#### [The problem]
Turn the lines of the entries below into a numbered list, skipping any blank lines. Leave the pictures out of your answer.

+ + +

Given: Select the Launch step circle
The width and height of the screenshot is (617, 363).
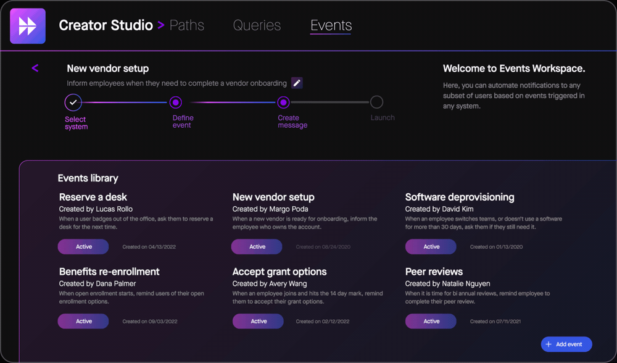Looking at the screenshot, I should [377, 102].
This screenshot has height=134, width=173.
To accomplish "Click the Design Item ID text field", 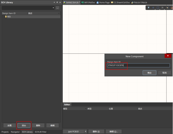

+ + +

#### [The answer]
1. Given: Select the Launch step circle
2. The width and height of the screenshot is (617, 363).
3. Looking at the screenshot, I should [377, 102].
4. This screenshot has height=134, width=173.
5. To accomplish "Click the Design Item ID text field", 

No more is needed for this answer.